#### [Assignment]
Please quote exactly the lines below from the line containing "Click the chevron" to the line containing "Click the Paylaş", both lines included, and nothing else.

#### [Record set]

┌──

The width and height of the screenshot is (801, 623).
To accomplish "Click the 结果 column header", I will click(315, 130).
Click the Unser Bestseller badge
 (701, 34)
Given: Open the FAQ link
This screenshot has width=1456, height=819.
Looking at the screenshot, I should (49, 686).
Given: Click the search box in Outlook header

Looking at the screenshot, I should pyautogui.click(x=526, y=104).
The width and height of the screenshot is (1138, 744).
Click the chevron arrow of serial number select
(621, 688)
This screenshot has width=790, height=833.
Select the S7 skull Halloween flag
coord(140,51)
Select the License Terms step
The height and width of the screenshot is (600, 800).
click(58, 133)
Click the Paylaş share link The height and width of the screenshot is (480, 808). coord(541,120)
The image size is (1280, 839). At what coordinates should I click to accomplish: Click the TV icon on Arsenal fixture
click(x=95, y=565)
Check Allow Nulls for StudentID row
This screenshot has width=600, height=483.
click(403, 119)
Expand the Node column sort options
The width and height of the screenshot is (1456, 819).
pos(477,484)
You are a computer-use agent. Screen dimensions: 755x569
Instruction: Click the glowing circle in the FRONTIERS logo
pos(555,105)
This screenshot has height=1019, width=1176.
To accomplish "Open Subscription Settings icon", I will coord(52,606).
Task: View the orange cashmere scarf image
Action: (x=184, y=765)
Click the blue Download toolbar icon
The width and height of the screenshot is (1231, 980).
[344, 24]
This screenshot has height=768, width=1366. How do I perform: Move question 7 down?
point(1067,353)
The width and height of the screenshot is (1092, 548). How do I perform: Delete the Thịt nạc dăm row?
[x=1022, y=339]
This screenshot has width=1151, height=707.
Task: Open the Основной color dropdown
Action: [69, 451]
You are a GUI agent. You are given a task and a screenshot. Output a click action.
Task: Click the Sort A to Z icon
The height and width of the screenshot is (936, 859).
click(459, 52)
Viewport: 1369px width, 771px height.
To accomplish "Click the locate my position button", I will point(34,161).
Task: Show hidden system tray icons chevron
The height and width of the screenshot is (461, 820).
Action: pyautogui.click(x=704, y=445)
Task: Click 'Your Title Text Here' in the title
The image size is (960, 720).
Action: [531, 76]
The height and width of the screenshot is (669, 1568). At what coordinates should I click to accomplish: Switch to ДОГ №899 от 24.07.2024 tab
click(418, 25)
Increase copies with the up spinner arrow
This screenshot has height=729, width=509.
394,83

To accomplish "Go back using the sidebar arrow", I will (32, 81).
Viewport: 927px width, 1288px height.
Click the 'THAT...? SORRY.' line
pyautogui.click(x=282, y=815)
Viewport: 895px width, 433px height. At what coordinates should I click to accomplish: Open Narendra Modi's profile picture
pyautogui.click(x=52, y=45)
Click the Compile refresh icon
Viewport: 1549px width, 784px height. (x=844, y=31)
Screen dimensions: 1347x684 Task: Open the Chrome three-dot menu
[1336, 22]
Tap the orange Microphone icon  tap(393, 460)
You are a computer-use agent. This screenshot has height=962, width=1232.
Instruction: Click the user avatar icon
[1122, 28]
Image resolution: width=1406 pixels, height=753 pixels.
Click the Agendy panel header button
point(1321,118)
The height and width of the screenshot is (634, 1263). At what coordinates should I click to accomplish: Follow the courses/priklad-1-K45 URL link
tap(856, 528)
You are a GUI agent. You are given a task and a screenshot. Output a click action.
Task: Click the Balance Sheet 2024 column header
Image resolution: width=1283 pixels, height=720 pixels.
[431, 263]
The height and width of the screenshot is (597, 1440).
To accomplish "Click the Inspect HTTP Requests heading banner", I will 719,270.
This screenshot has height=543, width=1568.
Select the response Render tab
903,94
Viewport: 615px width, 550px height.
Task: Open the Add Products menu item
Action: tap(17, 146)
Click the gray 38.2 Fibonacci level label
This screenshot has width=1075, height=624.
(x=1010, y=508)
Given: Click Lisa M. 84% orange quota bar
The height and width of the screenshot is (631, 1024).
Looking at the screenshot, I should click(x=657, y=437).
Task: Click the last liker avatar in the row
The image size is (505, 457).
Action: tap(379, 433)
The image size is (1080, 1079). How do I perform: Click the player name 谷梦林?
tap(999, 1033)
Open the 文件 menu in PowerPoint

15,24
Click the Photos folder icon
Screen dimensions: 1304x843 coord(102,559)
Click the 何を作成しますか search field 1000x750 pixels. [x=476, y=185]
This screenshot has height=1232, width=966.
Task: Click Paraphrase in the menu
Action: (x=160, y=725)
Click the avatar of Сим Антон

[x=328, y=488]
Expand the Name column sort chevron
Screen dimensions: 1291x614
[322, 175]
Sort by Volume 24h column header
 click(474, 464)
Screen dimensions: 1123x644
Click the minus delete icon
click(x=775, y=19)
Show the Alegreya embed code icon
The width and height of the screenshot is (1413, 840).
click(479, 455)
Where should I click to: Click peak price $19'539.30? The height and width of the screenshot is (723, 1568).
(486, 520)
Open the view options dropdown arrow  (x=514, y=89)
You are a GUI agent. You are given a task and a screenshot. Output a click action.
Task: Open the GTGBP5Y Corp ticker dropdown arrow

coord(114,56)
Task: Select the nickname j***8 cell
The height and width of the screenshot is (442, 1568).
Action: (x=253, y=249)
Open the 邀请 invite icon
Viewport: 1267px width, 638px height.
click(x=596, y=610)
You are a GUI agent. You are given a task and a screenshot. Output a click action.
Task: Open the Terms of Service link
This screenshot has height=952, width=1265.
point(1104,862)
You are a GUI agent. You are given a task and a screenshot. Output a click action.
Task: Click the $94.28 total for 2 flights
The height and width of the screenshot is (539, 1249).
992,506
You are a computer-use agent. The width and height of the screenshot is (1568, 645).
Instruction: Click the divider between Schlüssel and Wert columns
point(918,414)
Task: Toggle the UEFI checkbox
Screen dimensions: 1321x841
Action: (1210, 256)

└──

#### [Output of the task]
Click the chevron arrow of serial number select
(621, 688)
This screenshot has width=790, height=833.
Select the S7 skull Halloween flag
coord(140,51)
Select the License Terms step
The height and width of the screenshot is (600, 800).
click(58, 133)
Click the Paylaş share link The height and width of the screenshot is (480, 808). coord(541,120)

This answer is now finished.